* _Exercise_: Please state the number of lines in the listing that contain the word "avatar", and nothing else.

* _Provided entries_:
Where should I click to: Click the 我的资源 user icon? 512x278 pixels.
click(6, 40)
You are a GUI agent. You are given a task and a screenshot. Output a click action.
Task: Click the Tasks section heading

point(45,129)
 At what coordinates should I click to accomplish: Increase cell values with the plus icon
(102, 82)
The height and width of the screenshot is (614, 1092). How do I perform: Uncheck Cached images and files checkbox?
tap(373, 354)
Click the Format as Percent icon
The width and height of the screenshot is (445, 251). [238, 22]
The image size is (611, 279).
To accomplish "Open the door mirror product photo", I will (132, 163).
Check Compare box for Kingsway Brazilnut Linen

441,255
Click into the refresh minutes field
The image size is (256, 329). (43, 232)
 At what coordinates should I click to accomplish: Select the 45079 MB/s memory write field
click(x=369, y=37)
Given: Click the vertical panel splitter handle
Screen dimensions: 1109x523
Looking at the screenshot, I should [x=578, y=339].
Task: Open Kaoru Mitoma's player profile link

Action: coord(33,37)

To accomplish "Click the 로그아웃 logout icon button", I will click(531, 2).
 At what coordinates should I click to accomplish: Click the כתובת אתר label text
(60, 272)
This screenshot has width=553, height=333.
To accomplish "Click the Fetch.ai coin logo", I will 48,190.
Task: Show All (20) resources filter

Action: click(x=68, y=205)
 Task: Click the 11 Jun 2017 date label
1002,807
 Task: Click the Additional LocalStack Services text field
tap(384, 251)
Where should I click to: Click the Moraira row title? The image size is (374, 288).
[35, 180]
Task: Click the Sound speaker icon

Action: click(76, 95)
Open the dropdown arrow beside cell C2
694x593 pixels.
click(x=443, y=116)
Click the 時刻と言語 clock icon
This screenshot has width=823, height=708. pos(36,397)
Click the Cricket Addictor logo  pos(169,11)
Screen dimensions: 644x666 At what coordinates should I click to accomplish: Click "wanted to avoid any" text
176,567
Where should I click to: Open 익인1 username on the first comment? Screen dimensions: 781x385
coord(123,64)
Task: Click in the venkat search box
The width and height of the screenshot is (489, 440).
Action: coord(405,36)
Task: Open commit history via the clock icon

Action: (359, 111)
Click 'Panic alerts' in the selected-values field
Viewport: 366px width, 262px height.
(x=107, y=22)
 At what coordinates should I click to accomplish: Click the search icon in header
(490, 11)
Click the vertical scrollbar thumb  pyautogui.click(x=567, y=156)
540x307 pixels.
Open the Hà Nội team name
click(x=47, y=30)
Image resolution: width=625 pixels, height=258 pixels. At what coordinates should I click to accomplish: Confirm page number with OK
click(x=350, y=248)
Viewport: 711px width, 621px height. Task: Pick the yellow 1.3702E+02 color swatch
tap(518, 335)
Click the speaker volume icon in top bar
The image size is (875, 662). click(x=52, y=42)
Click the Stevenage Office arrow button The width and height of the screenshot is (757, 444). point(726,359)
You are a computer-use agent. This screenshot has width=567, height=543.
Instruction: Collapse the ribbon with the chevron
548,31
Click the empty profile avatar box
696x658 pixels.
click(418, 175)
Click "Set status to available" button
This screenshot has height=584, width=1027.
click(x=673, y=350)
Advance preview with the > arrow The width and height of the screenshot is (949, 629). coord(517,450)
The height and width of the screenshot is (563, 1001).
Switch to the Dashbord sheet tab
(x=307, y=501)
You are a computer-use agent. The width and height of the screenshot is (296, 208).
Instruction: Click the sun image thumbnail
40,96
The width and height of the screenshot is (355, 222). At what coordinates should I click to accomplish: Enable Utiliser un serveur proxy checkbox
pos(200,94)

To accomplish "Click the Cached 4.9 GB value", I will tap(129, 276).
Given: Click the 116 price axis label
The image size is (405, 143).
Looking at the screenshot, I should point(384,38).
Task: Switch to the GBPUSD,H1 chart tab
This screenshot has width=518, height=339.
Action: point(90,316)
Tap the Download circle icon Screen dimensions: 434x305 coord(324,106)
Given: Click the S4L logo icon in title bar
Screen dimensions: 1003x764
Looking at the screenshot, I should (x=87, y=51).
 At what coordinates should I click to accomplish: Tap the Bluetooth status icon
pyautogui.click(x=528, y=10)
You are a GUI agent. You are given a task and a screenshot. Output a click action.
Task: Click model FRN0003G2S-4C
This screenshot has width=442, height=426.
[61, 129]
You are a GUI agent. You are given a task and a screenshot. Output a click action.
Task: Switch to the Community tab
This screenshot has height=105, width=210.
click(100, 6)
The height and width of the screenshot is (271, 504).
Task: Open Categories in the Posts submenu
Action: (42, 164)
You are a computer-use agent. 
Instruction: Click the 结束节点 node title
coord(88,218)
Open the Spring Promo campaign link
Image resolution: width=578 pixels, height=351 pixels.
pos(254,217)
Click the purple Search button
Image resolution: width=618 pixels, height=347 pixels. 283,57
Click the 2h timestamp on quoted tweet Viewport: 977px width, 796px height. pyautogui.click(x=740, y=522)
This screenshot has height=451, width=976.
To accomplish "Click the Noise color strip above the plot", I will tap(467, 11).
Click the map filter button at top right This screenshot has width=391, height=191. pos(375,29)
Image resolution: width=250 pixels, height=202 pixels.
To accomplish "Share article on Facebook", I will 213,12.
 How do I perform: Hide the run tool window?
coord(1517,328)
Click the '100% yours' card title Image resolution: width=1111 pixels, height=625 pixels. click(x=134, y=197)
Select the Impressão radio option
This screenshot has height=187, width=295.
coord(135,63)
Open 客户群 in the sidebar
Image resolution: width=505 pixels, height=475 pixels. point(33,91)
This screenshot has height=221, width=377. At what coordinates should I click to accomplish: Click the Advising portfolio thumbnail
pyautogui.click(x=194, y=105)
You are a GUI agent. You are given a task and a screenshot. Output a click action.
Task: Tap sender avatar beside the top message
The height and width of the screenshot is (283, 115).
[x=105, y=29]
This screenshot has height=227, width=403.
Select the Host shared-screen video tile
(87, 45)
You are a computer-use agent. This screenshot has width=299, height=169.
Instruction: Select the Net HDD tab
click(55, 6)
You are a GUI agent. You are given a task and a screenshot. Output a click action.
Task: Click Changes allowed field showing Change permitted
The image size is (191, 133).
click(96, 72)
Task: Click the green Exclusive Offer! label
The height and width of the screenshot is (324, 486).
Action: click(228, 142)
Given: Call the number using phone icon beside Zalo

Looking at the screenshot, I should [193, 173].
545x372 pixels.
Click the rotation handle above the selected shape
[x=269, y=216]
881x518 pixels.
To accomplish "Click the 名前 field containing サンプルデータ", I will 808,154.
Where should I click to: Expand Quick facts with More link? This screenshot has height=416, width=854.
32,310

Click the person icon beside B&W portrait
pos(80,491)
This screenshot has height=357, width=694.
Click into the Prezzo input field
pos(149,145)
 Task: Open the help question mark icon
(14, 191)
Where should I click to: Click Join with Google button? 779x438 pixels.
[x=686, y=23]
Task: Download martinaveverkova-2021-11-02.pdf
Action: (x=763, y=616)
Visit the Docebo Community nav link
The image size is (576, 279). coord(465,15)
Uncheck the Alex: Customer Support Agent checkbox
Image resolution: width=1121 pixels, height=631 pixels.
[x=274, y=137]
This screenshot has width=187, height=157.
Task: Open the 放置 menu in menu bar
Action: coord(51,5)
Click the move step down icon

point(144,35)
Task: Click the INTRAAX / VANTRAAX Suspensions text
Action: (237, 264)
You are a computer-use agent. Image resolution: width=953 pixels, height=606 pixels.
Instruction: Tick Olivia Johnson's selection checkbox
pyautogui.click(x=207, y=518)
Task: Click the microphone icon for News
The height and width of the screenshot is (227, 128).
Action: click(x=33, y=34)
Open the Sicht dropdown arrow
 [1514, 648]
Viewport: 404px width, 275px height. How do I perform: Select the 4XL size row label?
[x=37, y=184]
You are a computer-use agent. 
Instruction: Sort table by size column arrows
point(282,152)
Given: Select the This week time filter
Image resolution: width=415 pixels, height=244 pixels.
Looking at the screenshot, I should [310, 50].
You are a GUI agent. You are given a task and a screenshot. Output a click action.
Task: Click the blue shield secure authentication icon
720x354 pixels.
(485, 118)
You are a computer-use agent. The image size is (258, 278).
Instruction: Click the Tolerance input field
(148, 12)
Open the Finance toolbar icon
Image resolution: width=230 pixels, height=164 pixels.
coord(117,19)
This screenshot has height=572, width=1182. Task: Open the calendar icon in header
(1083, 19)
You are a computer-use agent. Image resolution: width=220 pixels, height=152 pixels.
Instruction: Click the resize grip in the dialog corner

* _Response to this exercise_: 2